▶ [WHAT YOU HAVE TO DO] Please set down exactly the lines of the listing below from the line containing "Given: Toggle 隐藏功能说明 eye icon" through the line containing "The height and", both lines included, leaving out all other lines.

Top of THE DATA

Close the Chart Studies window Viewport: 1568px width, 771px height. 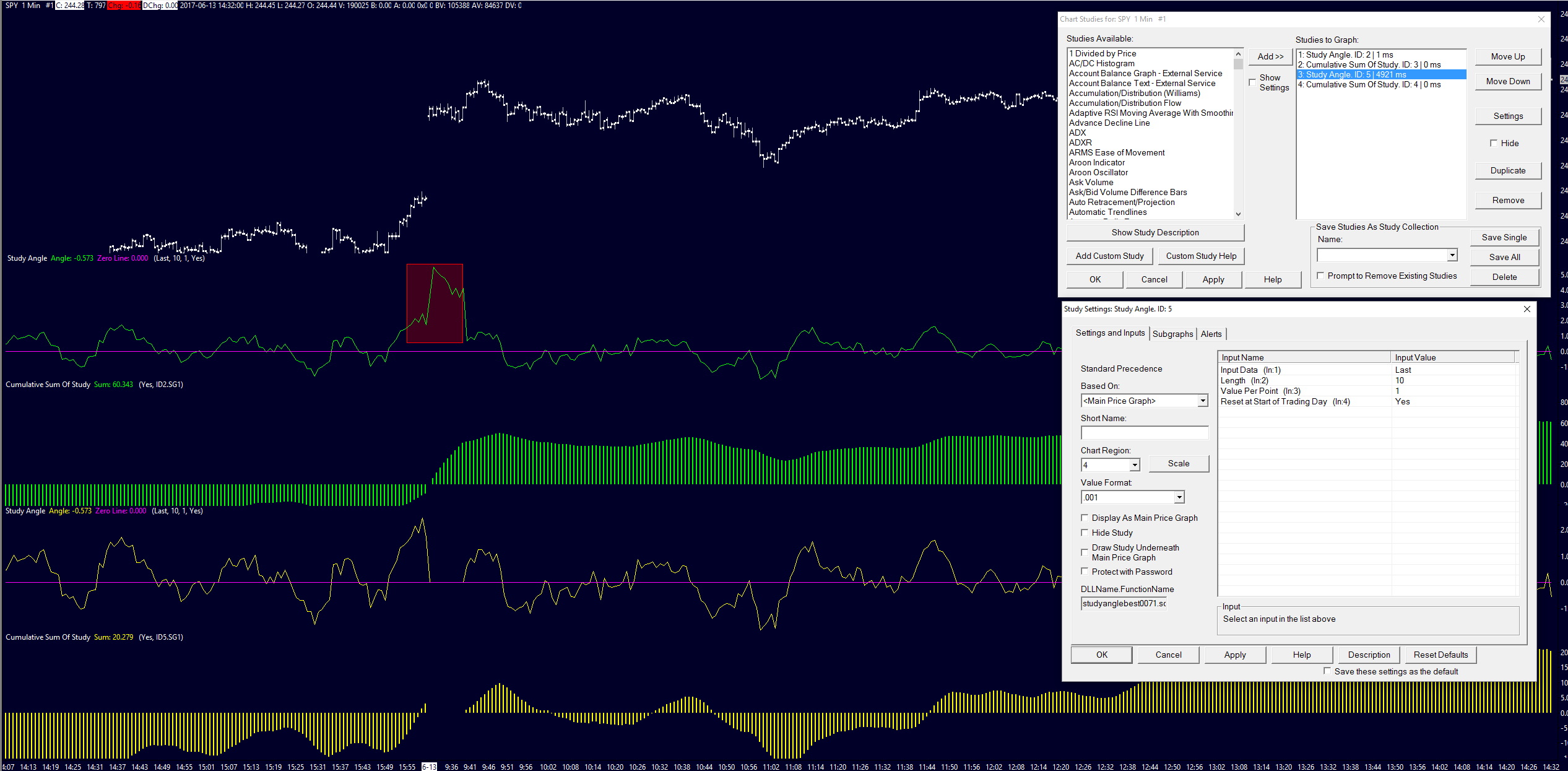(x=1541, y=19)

Bottom of THE DATA
Top of THE DATA

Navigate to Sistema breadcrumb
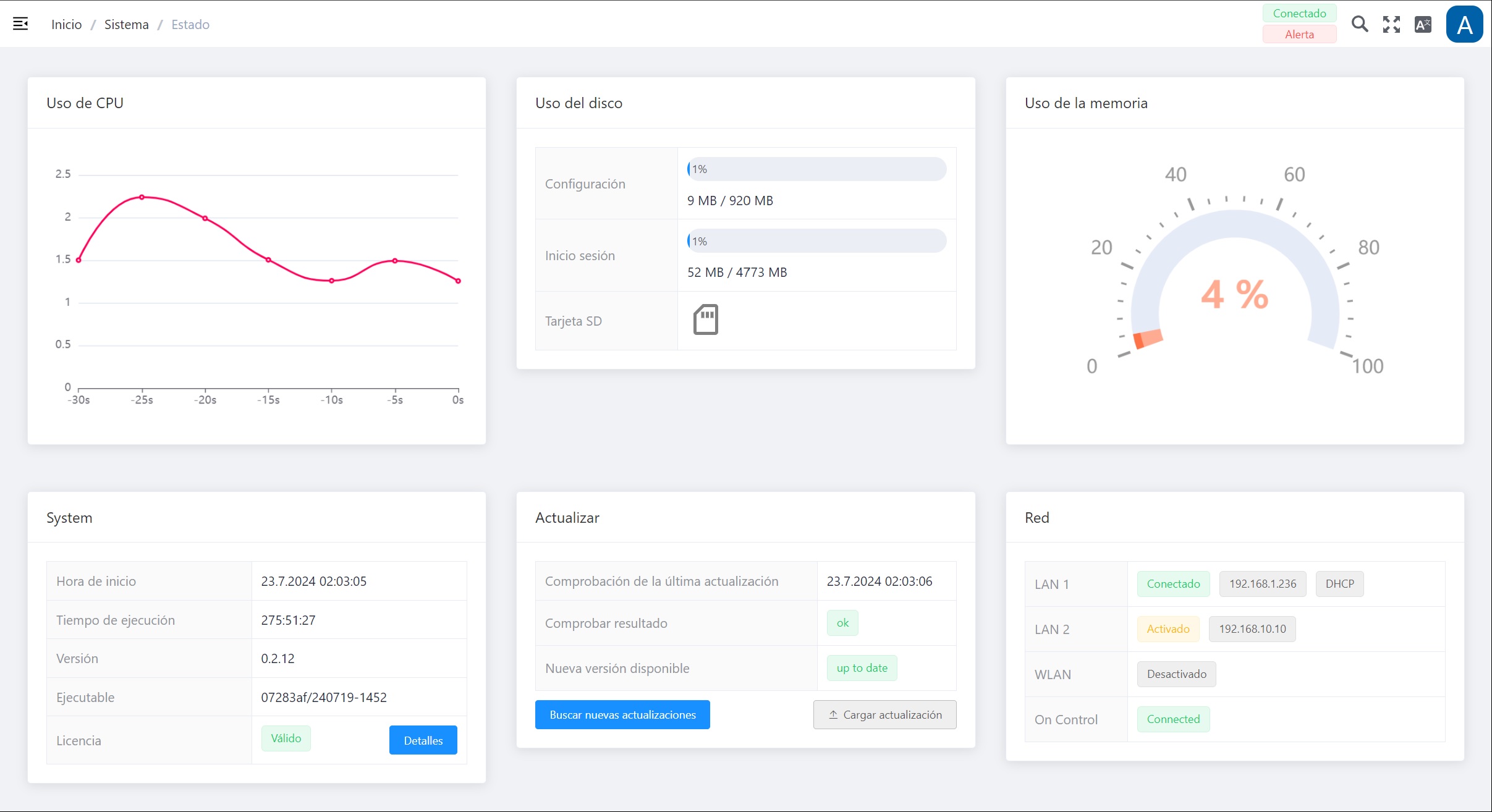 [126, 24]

Bottom of THE DATA
Top of THE DATA

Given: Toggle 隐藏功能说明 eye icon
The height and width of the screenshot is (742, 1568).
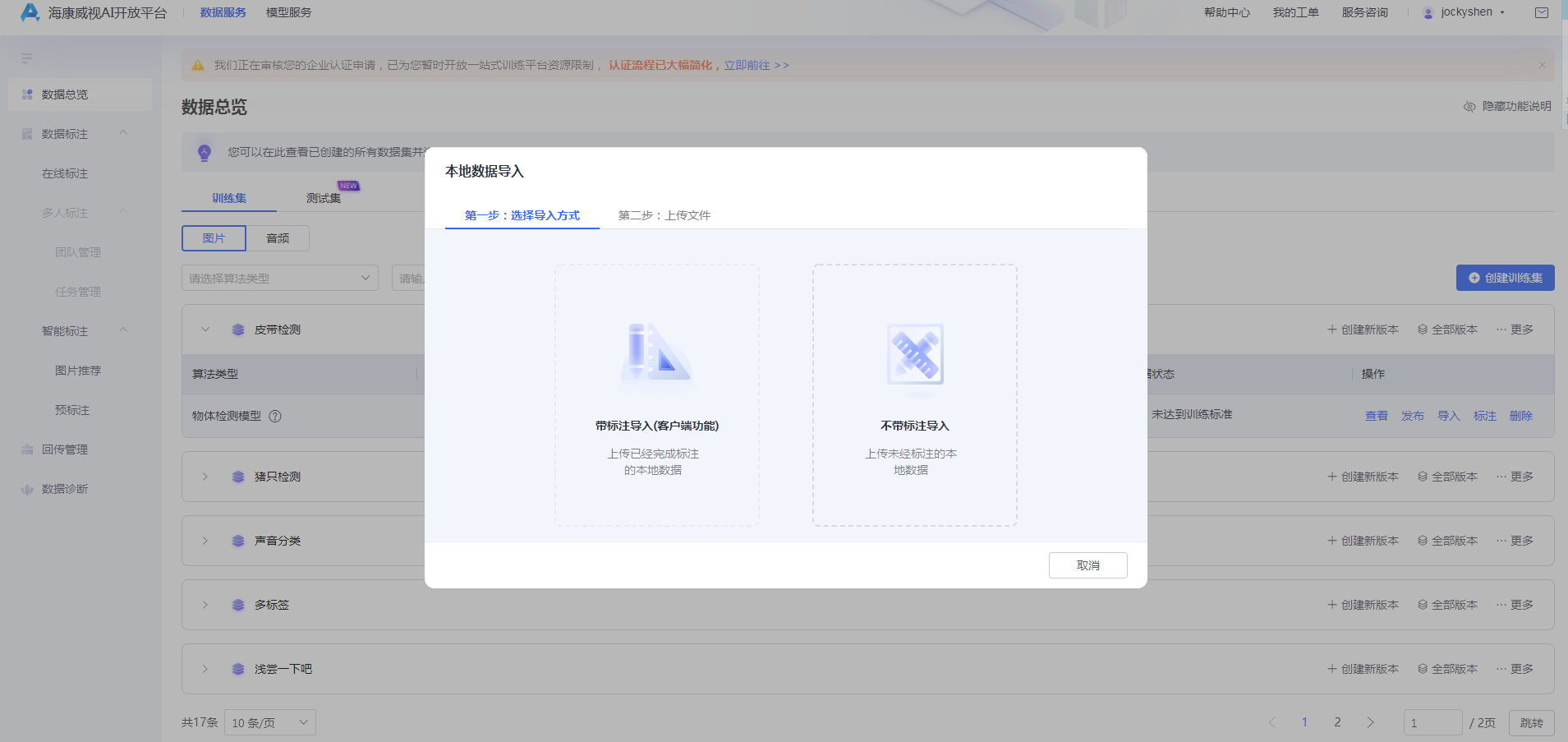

Bottom of THE DATA

▶ [SOLUTION TO THE EXERCISE]
Given: Toggle 隐藏功能说明 eye icon
The height and width of the screenshot is (742, 1568).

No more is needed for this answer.